[Task description] In the speaker review, repeat the passage from "Phone Use:  Well" up to and including "but oh well.", but swap "distant" for "far away".

Phone Use:  Well the controls and stuff worked fine, the track skipping and stuff. However for calls while it worked and I could hear them just fine, I was told I sounded distant.  It was clear enough apparently but distant.  Given my mouth was about a foot away from the speaker I really don’t think I was.  Hmm not that it’s primarily a speaker phone but oh well.
 

 
 
 
Value:  So this review you may have noticed is a touch short.  That’s in part because when I looked up the price, at £28 I think they’ve made a mistake.  This is almost as good acoustically as the AS yet its significantly cheaper.  It also looks nicer if you ask me too.  It’s more nicely constructed to boot too.  While this hasn’t the Wi-Fi thing of the AS but this beside the AS-BT I’d take this one every time.  This is a more attractive object, stupid cheap, highly diminutive and yet sounds decent.  Now if only they will make a Wi-Fi version of this.  I’d say if you’re thinking about a little speaker with Christmas coming up then for the money this is excellent and I don’t see its staying at that price.

[Provided data]
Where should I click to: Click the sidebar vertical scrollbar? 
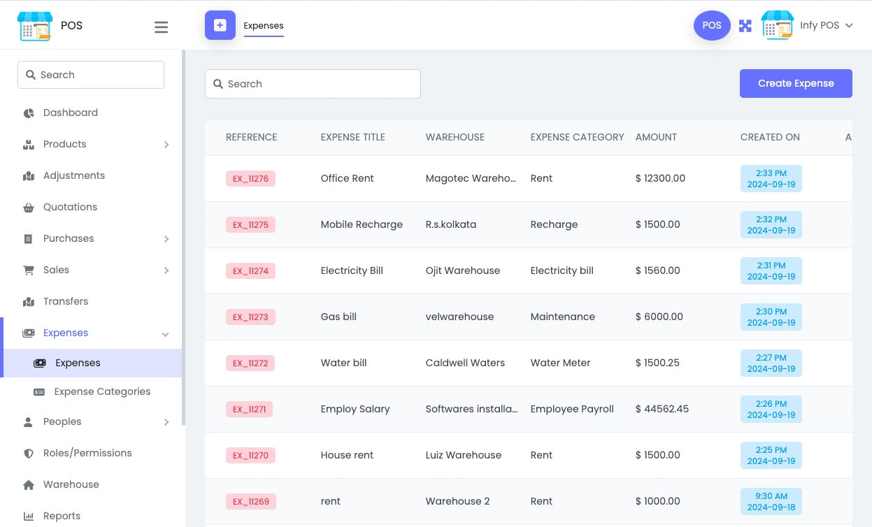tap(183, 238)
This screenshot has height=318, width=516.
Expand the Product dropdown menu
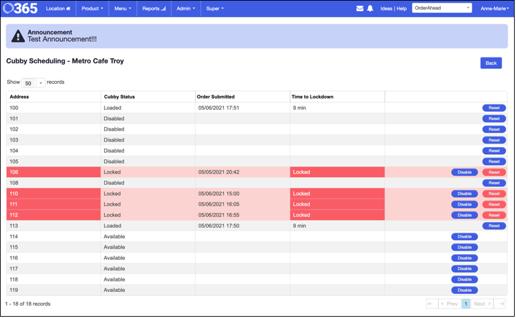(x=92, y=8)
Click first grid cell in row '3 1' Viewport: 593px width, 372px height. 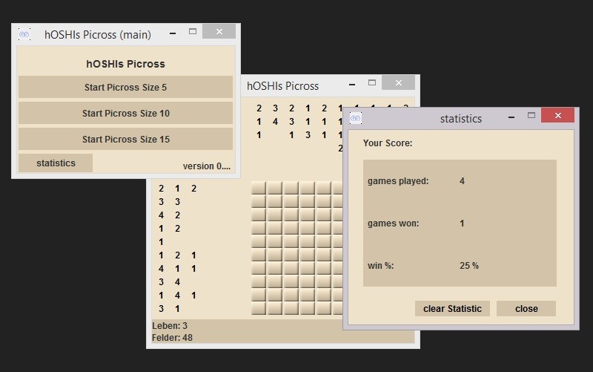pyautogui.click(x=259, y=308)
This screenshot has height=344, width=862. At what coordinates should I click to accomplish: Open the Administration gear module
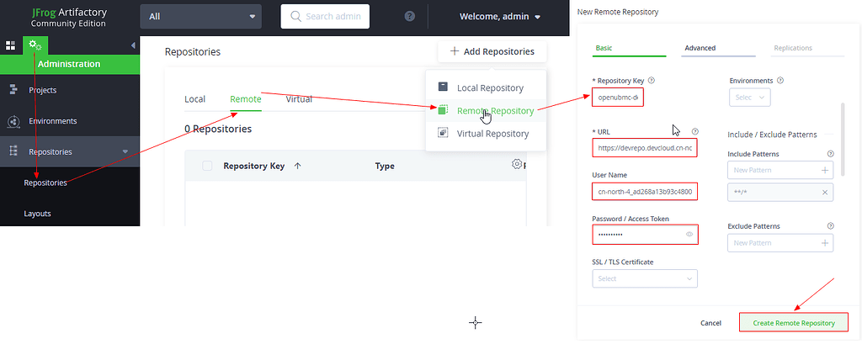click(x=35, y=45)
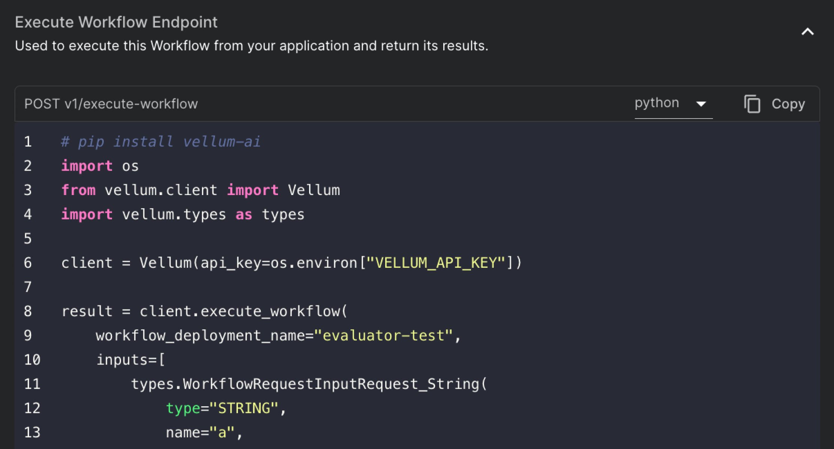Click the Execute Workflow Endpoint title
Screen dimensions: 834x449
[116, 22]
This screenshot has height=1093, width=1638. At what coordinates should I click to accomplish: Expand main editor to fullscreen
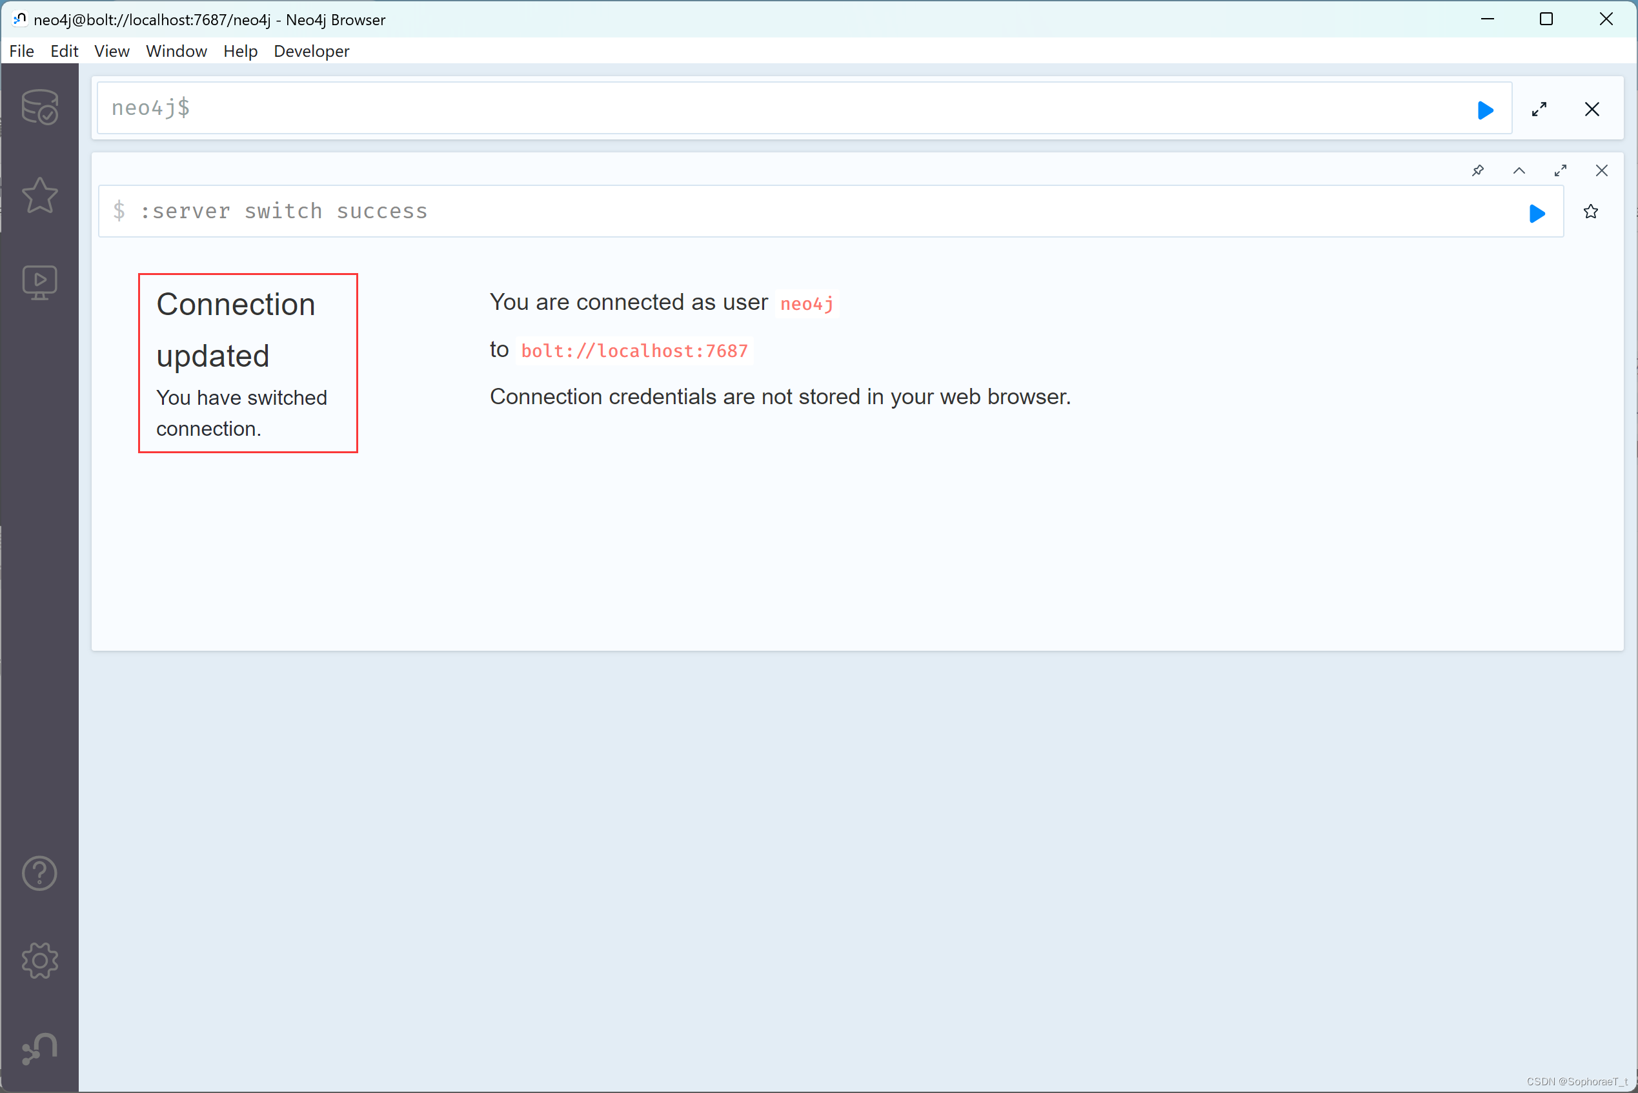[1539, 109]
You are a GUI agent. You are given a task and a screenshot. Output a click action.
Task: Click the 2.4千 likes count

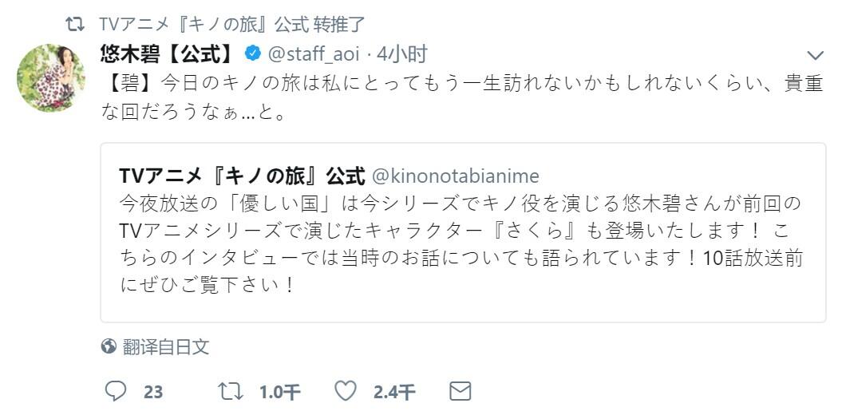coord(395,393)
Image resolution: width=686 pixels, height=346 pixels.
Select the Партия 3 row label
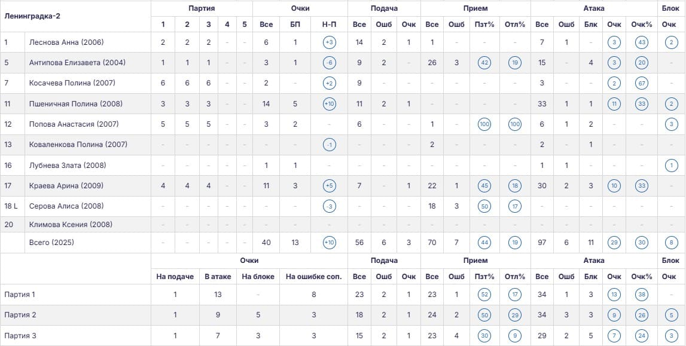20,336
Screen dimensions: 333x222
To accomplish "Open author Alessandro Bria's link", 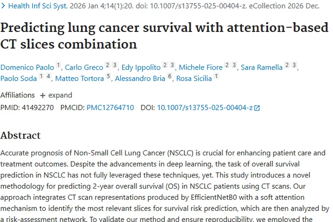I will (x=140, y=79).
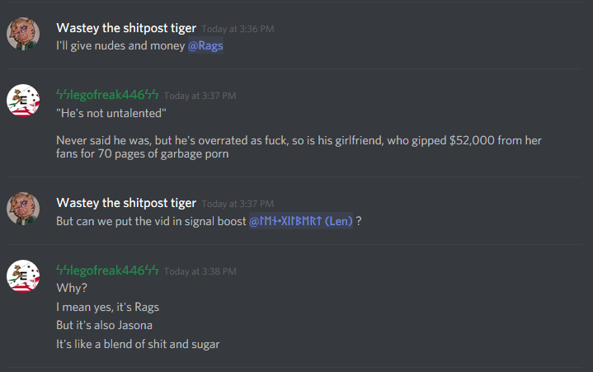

[Exercise result]
Phone Use:  Well the controls and stuff worked fine, the track skipping and stuff. However for calls while it worked and I could hear them just fine, I was told I sounded far away.  It was clear enough apparently but far away.  Given my mouth was about a foot away from the speaker I really don’t think I was.  Hmm not that it’s primarily a speaker phone but oh well.